## TASK
Copy every one of the following records character for character, changing and leaving out nothing.

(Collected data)
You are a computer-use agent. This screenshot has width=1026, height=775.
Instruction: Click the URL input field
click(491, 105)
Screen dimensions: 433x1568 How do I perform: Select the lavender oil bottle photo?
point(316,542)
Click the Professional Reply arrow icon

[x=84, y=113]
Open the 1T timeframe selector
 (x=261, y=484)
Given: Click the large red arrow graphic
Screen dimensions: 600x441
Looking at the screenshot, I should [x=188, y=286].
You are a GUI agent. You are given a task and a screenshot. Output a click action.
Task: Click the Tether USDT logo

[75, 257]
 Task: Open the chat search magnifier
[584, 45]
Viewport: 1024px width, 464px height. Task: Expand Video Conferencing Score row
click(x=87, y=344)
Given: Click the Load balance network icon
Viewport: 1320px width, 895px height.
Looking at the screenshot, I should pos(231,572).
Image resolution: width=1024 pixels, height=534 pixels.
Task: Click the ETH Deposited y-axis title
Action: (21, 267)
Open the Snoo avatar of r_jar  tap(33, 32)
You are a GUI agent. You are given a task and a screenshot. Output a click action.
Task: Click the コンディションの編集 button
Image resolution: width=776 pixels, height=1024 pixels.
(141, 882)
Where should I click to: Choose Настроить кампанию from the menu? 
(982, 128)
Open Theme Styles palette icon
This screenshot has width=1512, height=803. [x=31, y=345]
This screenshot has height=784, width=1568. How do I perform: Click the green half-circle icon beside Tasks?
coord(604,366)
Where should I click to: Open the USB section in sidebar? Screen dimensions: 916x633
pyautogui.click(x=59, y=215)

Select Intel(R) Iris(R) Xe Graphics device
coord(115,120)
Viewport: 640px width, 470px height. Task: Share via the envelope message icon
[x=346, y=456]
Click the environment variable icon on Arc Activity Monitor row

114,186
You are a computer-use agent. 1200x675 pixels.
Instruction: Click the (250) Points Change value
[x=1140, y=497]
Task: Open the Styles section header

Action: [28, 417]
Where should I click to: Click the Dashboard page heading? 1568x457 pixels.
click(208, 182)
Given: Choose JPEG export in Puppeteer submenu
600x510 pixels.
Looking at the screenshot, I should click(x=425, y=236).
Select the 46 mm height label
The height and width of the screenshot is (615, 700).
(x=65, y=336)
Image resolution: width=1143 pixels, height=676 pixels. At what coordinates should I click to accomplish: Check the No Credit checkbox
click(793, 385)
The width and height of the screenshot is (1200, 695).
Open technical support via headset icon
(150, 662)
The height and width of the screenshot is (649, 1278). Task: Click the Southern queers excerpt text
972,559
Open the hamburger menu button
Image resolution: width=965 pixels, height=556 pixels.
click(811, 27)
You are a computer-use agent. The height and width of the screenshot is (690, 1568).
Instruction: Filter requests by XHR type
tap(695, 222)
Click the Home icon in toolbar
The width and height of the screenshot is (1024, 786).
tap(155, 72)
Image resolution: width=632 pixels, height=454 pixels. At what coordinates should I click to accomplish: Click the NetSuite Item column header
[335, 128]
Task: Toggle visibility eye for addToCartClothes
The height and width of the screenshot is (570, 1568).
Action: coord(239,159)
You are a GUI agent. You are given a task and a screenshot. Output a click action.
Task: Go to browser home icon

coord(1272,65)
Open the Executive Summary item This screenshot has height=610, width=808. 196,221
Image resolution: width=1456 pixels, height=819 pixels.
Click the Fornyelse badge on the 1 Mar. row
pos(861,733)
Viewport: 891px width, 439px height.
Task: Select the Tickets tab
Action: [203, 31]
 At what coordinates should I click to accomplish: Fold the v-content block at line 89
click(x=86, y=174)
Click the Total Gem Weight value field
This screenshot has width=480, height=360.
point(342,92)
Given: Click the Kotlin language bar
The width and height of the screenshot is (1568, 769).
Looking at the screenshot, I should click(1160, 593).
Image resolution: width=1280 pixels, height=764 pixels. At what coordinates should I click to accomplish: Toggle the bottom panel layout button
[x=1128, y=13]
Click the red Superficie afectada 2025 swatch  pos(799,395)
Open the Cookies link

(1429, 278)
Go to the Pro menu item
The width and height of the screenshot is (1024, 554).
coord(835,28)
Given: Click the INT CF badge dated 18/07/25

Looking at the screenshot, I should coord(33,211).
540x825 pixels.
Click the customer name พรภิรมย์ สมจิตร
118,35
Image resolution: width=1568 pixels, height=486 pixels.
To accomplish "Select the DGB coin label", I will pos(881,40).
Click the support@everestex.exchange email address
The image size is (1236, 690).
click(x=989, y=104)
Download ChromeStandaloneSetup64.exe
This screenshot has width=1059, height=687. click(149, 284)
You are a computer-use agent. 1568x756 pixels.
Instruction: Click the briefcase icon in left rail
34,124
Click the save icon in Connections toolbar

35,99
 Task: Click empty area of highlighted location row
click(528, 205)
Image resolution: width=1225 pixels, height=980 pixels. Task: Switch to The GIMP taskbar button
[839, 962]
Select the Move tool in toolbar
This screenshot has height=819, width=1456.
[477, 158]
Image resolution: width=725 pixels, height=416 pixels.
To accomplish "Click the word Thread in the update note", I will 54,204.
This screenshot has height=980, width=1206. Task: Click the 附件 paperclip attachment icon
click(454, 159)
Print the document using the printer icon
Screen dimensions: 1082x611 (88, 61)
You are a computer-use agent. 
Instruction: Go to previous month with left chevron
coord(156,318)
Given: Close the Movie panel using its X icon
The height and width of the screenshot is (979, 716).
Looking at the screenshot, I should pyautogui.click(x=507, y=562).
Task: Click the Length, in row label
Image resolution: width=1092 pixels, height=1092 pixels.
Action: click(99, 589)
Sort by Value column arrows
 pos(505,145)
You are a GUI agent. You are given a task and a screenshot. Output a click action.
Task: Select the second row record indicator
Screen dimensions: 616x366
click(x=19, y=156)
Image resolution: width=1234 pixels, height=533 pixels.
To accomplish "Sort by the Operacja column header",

## ANSWER BELOW
You are a computer-use agent. This screenshot has width=1026, height=775.
Instruction: Click the URL input field
click(491, 105)
Screen dimensions: 433x1568 How do I perform: Select the lavender oil bottle photo?
point(316,542)
Click the Professional Reply arrow icon

[x=84, y=113]
Open the 1T timeframe selector
 (x=261, y=484)
Given: Click the large red arrow graphic
Screen dimensions: 600x441
Looking at the screenshot, I should [x=188, y=286].
You are a GUI agent. You are given a task and a screenshot. Output a click action.
Task: Click the Tether USDT logo

[75, 257]
 Task: Open the chat search magnifier
[584, 45]
Viewport: 1024px width, 464px height. Task: Expand Video Conferencing Score row
click(x=87, y=344)
Given: Click the Load balance network icon
Viewport: 1320px width, 895px height.
Looking at the screenshot, I should pos(231,572).
Image resolution: width=1024 pixels, height=534 pixels.
Task: Click the ETH Deposited y-axis title
Action: (21, 267)
Open the Snoo avatar of r_jar  tap(33, 32)
You are a GUI agent. You are given a task and a screenshot. Output a click action.
Task: Click the コンディションの編集 button
Image resolution: width=776 pixels, height=1024 pixels.
(141, 882)
Where should I click to: Choose Настроить кампанию from the menu? 
(982, 128)
Open Theme Styles palette icon
This screenshot has width=1512, height=803. [x=31, y=345]
This screenshot has height=784, width=1568. How do I perform: Click the green half-circle icon beside Tasks?
coord(604,366)
Where should I click to: Open the USB section in sidebar? Screen dimensions: 916x633
pyautogui.click(x=59, y=215)

Select Intel(R) Iris(R) Xe Graphics device
coord(115,120)
Viewport: 640px width, 470px height. Task: Share via the envelope message icon
[x=346, y=456]
Click the environment variable icon on Arc Activity Monitor row

114,186
You are a computer-use agent. 1200x675 pixels.
Instruction: Click the (250) Points Change value
[x=1140, y=497]
Task: Open the Styles section header

Action: [28, 417]
Where should I click to: Click the Dashboard page heading? 1568x457 pixels.
click(208, 182)
Given: Choose JPEG export in Puppeteer submenu
600x510 pixels.
Looking at the screenshot, I should click(x=425, y=236).
Select the 46 mm height label
The height and width of the screenshot is (615, 700).
(x=65, y=336)
Image resolution: width=1143 pixels, height=676 pixels. At what coordinates should I click to accomplish: Check the No Credit checkbox
click(793, 385)
The width and height of the screenshot is (1200, 695).
Open technical support via headset icon
(150, 662)
The height and width of the screenshot is (649, 1278). Task: Click the Southern queers excerpt text
972,559
Open the hamburger menu button
Image resolution: width=965 pixels, height=556 pixels.
click(811, 27)
You are a computer-use agent. The height and width of the screenshot is (690, 1568).
Instruction: Filter requests by XHR type
tap(695, 222)
Click the Home icon in toolbar
The width and height of the screenshot is (1024, 786).
tap(155, 72)
Image resolution: width=632 pixels, height=454 pixels. At what coordinates should I click to accomplish: Click the NetSuite Item column header
[335, 128]
Task: Toggle visibility eye for addToCartClothes
The height and width of the screenshot is (570, 1568).
Action: coord(239,159)
You are a GUI agent. You are given a task and a screenshot. Output a click action.
Task: Go to browser home icon

coord(1272,65)
Open the Executive Summary item This screenshot has height=610, width=808. 196,221
Image resolution: width=1456 pixels, height=819 pixels.
Click the Fornyelse badge on the 1 Mar. row
pos(861,733)
Viewport: 891px width, 439px height.
Task: Select the Tickets tab
Action: [203, 31]
 At what coordinates should I click to accomplish: Fold the v-content block at line 89
click(x=86, y=174)
Click the Total Gem Weight value field
This screenshot has width=480, height=360.
point(342,92)
Given: Click the Kotlin language bar
The width and height of the screenshot is (1568, 769).
Looking at the screenshot, I should click(1160, 593).
Image resolution: width=1280 pixels, height=764 pixels. At what coordinates should I click to accomplish: Toggle the bottom panel layout button
[x=1128, y=13]
Click the red Superficie afectada 2025 swatch  pos(799,395)
Open the Cookies link

(1429, 278)
Go to the Pro menu item
The width and height of the screenshot is (1024, 554).
coord(835,28)
Given: Click the INT CF badge dated 18/07/25

Looking at the screenshot, I should coord(33,211).
540x825 pixels.
Click the customer name พรภิรมย์ สมจิตร
118,35
Image resolution: width=1568 pixels, height=486 pixels.
To accomplish "Select the DGB coin label", I will pos(881,40).
Click the support@everestex.exchange email address
The image size is (1236, 690).
click(x=989, y=104)
Download ChromeStandaloneSetup64.exe
This screenshot has width=1059, height=687. click(149, 284)
You are a computer-use agent. 1568x756 pixels.
Instruction: Click the briefcase icon in left rail
34,124
Click the save icon in Connections toolbar

35,99
 Task: Click empty area of highlighted location row
click(528, 205)
Image resolution: width=1225 pixels, height=980 pixels. Task: Switch to The GIMP taskbar button
[839, 962]
Select the Move tool in toolbar
This screenshot has height=819, width=1456.
[477, 158]
Image resolution: width=725 pixels, height=416 pixels.
To accomplish "Click the word Thread in the update note", I will 54,204.
This screenshot has height=980, width=1206. Task: Click the 附件 paperclip attachment icon
click(454, 159)
Print the document using the printer icon
Screen dimensions: 1082x611 (88, 61)
You are a computer-use agent. 
Instruction: Go to previous month with left chevron
coord(156,318)
Given: Close the Movie panel using its X icon
The height and width of the screenshot is (979, 716).
Looking at the screenshot, I should pyautogui.click(x=507, y=562).
Task: Click the Length, in row label
Image resolution: width=1092 pixels, height=1092 pixels.
Action: click(99, 589)
Sort by Value column arrows
 pos(505,145)
You are a GUI agent. You are given a task and a screenshot. Output a click action.
Task: Select the second row record indicator
Screen dimensions: 616x366
click(x=19, y=156)
Image resolution: width=1234 pixels, height=533 pixels.
To accomplish "Sort by the Operacja column header",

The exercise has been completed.